Formation of pathogenic Tg epitopes by iodine presents another example of posttranslational modifications associated with autoimmune responses at both the T or B cell levels (29, 30). The bulky iodine atoms (atomic radius of ∼133 pm) in the iodotyrosyl side chain can be critical in forming a TCR-contact residue, as suggested by the results with the I-p1931 peptide in this study, and by earlier studies showing that iodine atoms on the longer thyroxyl side chain in T4(2553) influence its recognition by clonal or polyclonal T cells (11, 27). In addition, the findings with the I-p117 and I-p304, highlight, for the first time, that iodotyrosyl formation facilitates peptide binding to MHC. Specific recognition of iodine-modified Tg epitopes by B cells has been suggested by earlier studies (4) and is demonstrated by the observation that I-p117-specific IgG does not bind to p117. The Y130 residue within I-p117 was reported as an early iodination site in Tg (26), but this was not confirmed by another study (31). Recognition of iodine-modified Tg peptides by Abs has been also noted even following formation of peptide-MHC complexes. For example, a mAb recognizing the 5′ iodine atom of the outer phenolic ring of T4 has been shown to inhibit T cell recognition of the T4(2553)-MHC complex (27).

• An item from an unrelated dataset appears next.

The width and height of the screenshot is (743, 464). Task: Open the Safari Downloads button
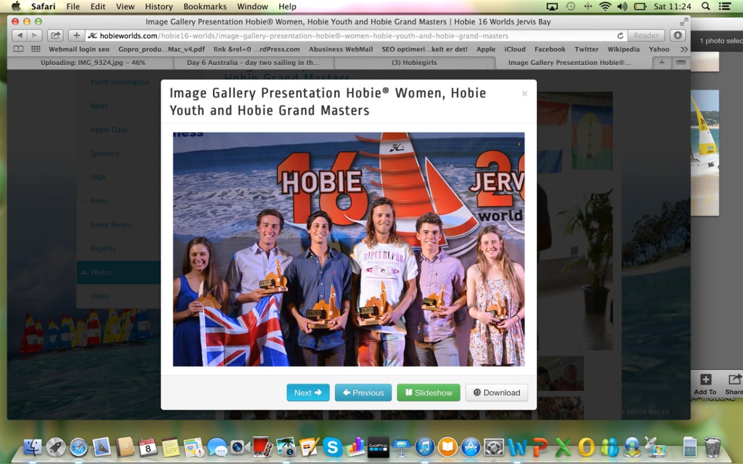[x=678, y=36]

Enhanced iodotyrosyl formation, catalyzed by thyroid peroxidase (1), may account, in part, for the increased immunogenicity of I-Tg (2, 3, 4, 5). At the level of individual determinants, however, iodotyrosyls not only contribute to the formation of neoantigenic epitopes, but may have neutral or immunomodulatory effects (our unpublished observations with the p179, p2529, and p2540 peptides). Iodine atoms per se do not necessarily impart immunogenicity, as exemplified by I-p681 and I-p757, which encompass early iodination sites (31) but are not immunogenic. In addition, the noniodinated Tg peptide (306–320) was previously identified as pathogenic (15), whereas the overlapping noniodinated (304–318) fragment was not immunogenic in this study, possibly reflecting effects of flanking residues on recognition by TCR. These effects will be better understood once the relative position of iodotyrosyl vis-a-vis the minimal T cell epitopes within those sequences is delineated. As shown from the peptides studied, however, the relative location of the tyrosyl ring does not seem to influence peptide immunogenicity. For example, both 16-mer p117 and p179 contain Tyr at amino acid position 14, but only the latter peptide is immunogenic. Furthermore, both iodinated analogs of p304 and p610 contain iodotyrosine at amino acid position 3, but only the former peptide is immunogenic.

The iodine content of Tg is known to affect its structure (32) as well as its proteolytic degradation (8, 9), and altered processing of I-Tg in APC has been shown to facilitate generation of cryptic noniodinated pathogenic determinants, such as the p2494 peptide (3). The I-p117, I-p304, and I-p1931 peptides are not generated by the processing of I-Tg in DC (our unpublished observations), but they could be generated following processing of Tg-Ab immune complexes, as has been shown for other noniodinated determinants (14). Lastly, enhanced iodination of Tg may exert immunomodulatory influences because it has been reported that removal of iodine from tryptic human Tg fragments converts them from immunogenic to tolerogenic (33). Our results demonstrate the existence of a new group of pathogenic Tg determinants that cannot be detected by conventional mapping methods. Although their potential role in the development of clinical disease remains to be elucidated, they provide a new insight as to how an environmental trigger (iodine supply) may influence the development of thyroid disease.

The authors have no financial conflict of interest.